Sure, Paul. TriSynergy was founded over five years ago now. We focused specifically on contact center and CRM, or customer relationship management, technology and operations and strategy projects for our clients. We’re an independent firm with no alliances to any particular vendor in the space. Work with clients across many industries. But again really just with a pinpoint focus on the kinds of operational and technological challenges that come with trying to implement customer contact strategies and customer relationship management strategies.
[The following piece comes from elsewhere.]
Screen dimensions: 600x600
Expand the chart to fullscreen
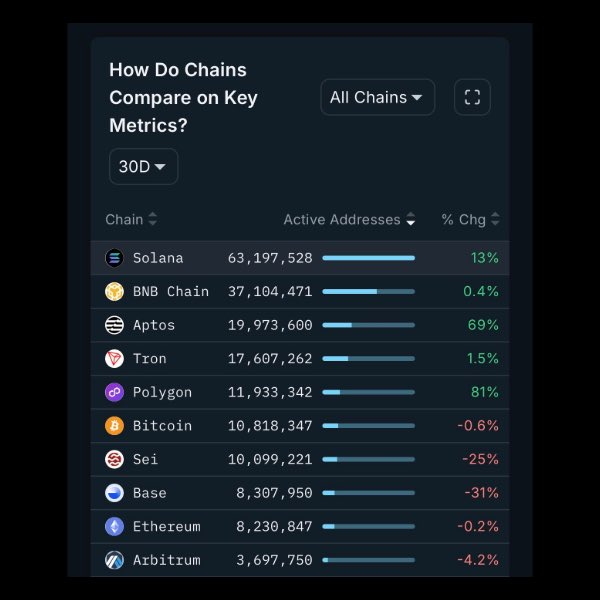(473, 97)
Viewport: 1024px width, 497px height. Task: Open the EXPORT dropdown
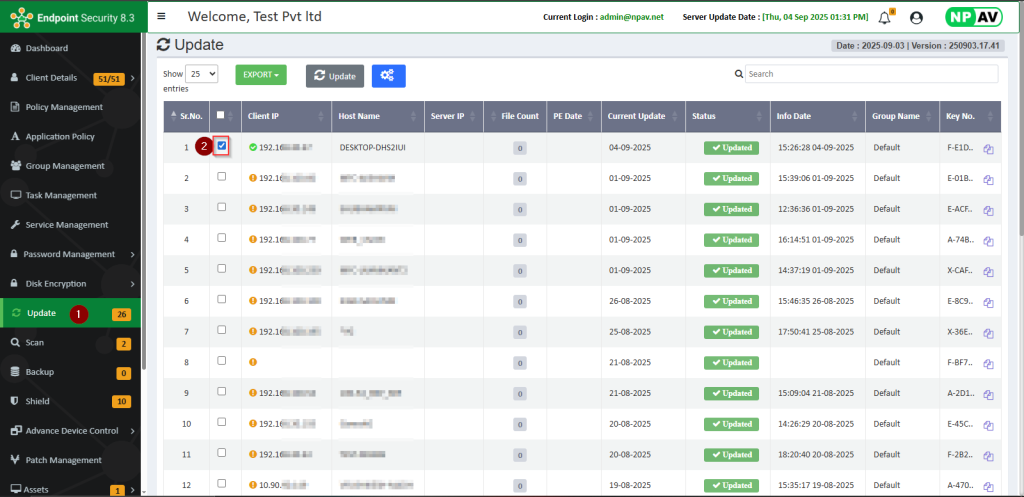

Prior to founding TriSynergy Consulting I was a partner in a national consulting practice that specialized in integrating customer relationship management applications. Some of the well known ones whose names are no longer quiet the same as they used to be given the acquisition has gone on in the marketplace.

Paul Lewis:


Sure.

Mark Behrens:


Did literally hundreds of those projects over a five year period. And all of our folks, myself included, bring to the table 15 years or more experience in implementing technology in the customer service, sales, marketing, contact center environment. So that’s what gives us the claim on expertise that you’ve credited us with. Thank you.

Paul Lewis:


For our audience that may not be as familiar with the functions of CRM can you tell us just in general a little bit about CRMs and how that plays in an organization today?

Mark Behrens:


We would start by saying that CRM is not a system. And really encourage our clients to step back and look at CRM most importantly as a strategy. And then out of that the organization process and supporting technologies that you use to implement that strategy. So from our perspective the point of CRM is that you want to have every contact with the customer both increase your value to the customer and increase the customer’s value to you. So customer relationship value is about building in that life cycle kind of support. So whether it’s a marketing contact, sales contact, service or repair contact. And regardless of the channel that each of those contacts increases your knowledge about the customer, increases the value of that knowledge to you. But also increases your value to the customer so that it’s making the relationship one with greater loyalty and greater longevity.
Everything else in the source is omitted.